The loonie has risen sharply to a 16-week high against the US dollar, at $0.76, and has reached its highest levels since the fourth quarter of last year against the British pound, euro, Australian dollar and New Zealand dollar.
Against the Australian dollar, such has been the loonie’s recent appreciation — at A$1.096, CAD/AUD is 5 percent higher than rates in mid-April — it’s now within a whisker of the important technical level of A$1.1, a level not seen since 2010.
Recent economic data has seemingly vindicated analysts at Scotiabank, who went out on a limb a month ago when they said that Canada’s economic health was “way better” than described at the time by policymakers at the Bank of Canada. Scotiabank went on to label Canada’s currency as “egregiously undervalued.”

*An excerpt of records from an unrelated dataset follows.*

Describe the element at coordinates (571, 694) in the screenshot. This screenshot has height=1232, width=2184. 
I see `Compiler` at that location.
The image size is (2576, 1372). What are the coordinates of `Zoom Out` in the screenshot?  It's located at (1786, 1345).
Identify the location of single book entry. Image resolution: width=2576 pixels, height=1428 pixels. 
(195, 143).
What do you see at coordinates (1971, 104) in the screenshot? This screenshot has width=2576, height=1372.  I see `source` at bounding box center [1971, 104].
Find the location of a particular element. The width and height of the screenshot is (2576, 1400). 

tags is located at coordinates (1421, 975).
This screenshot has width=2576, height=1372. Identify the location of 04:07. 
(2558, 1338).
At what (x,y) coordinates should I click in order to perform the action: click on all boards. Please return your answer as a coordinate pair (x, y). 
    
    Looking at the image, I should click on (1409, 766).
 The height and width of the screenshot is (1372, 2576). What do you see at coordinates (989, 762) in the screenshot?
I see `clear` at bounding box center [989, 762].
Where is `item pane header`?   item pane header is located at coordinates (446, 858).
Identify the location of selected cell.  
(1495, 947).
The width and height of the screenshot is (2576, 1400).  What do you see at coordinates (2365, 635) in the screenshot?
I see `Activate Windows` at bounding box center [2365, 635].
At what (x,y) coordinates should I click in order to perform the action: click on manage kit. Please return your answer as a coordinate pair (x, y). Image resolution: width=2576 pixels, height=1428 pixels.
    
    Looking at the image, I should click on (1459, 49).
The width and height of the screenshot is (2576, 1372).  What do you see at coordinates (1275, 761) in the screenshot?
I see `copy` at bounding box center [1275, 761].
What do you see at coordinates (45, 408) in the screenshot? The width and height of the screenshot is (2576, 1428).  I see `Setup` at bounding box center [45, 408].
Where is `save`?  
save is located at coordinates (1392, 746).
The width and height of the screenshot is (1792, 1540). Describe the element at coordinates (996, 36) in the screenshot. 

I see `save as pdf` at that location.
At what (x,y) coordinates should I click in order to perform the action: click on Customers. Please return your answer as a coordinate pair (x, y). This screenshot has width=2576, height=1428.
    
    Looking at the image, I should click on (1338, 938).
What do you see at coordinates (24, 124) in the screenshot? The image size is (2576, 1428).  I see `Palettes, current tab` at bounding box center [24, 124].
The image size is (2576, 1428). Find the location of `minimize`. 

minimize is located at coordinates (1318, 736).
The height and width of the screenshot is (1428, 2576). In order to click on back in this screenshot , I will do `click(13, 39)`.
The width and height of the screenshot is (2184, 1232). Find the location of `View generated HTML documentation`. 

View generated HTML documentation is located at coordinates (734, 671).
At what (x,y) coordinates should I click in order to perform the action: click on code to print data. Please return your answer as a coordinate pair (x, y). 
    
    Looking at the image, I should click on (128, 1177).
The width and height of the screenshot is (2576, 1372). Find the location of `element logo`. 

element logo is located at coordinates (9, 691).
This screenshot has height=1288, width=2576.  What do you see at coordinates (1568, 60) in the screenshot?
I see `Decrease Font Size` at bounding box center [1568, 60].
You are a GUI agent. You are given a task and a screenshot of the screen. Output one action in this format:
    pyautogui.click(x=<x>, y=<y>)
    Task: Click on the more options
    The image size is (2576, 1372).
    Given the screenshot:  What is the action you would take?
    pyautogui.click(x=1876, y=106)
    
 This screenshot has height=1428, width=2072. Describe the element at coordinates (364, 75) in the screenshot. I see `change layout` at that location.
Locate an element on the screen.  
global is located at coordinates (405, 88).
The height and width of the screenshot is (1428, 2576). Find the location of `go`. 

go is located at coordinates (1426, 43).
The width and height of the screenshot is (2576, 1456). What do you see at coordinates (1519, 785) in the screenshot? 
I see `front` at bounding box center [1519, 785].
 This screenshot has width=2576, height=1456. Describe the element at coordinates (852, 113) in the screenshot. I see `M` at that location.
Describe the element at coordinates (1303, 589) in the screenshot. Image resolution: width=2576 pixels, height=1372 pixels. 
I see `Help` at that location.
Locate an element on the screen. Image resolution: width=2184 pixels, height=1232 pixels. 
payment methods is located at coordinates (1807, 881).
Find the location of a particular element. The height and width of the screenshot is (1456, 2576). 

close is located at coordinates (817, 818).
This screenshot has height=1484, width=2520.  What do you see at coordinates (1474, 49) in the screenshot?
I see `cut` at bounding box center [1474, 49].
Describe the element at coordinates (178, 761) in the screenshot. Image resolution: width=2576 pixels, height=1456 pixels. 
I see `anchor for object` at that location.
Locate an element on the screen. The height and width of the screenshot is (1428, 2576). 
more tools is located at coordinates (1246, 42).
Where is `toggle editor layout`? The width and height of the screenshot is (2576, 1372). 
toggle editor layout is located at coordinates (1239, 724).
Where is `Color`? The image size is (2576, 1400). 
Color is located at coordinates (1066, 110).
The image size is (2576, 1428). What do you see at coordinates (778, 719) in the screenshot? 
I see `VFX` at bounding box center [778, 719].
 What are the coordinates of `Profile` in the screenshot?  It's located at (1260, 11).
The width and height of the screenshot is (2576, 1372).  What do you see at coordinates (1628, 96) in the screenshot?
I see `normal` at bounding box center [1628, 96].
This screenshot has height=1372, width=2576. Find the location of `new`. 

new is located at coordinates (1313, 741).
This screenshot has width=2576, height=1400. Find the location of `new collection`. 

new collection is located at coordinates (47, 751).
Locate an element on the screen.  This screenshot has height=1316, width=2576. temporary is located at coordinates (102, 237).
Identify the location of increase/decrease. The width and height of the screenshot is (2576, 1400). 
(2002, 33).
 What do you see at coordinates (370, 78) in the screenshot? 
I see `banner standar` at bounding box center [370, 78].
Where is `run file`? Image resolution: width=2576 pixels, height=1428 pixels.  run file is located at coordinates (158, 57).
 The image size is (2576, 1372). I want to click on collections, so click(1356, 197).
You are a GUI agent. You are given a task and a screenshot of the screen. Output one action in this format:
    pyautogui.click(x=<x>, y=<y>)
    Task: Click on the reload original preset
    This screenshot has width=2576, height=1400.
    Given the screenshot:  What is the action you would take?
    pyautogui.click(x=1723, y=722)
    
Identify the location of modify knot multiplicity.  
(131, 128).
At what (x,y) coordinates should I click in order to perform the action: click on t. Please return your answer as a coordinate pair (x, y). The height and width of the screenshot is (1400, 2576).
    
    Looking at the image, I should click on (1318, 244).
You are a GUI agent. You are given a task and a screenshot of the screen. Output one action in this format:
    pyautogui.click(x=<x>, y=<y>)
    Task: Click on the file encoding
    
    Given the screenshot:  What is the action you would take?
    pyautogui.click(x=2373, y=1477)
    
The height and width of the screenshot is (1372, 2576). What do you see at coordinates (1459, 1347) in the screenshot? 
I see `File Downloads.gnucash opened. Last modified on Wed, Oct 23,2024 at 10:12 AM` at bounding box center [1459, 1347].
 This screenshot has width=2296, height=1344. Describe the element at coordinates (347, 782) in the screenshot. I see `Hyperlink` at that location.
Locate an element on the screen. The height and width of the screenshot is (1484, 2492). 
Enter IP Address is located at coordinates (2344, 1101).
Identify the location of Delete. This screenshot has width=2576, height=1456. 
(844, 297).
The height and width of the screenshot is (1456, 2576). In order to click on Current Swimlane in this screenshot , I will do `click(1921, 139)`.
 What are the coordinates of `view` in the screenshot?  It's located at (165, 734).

Other reliable CAD forecasters include Citibank, which now foresees the currency buying US$0.77 in 6-12 months’ time, although Citi experts cite escalating trade tensions as a “major risk” to the forecast.
On matters of trade, Canada will need to ratify the United States-Mexico-Canada Agreement (USMCA) now that the Mexican Senate has approved the deal. With roughly 80 percent of Canadian exports going south of the border, FX markets will take a grim view of things should there be a long wait for this NAFTA-replacement to be agreed.
The threat of a proxy war between the US and Iran in Iraq has pared back some of the recent gains of “risk-on” currencies.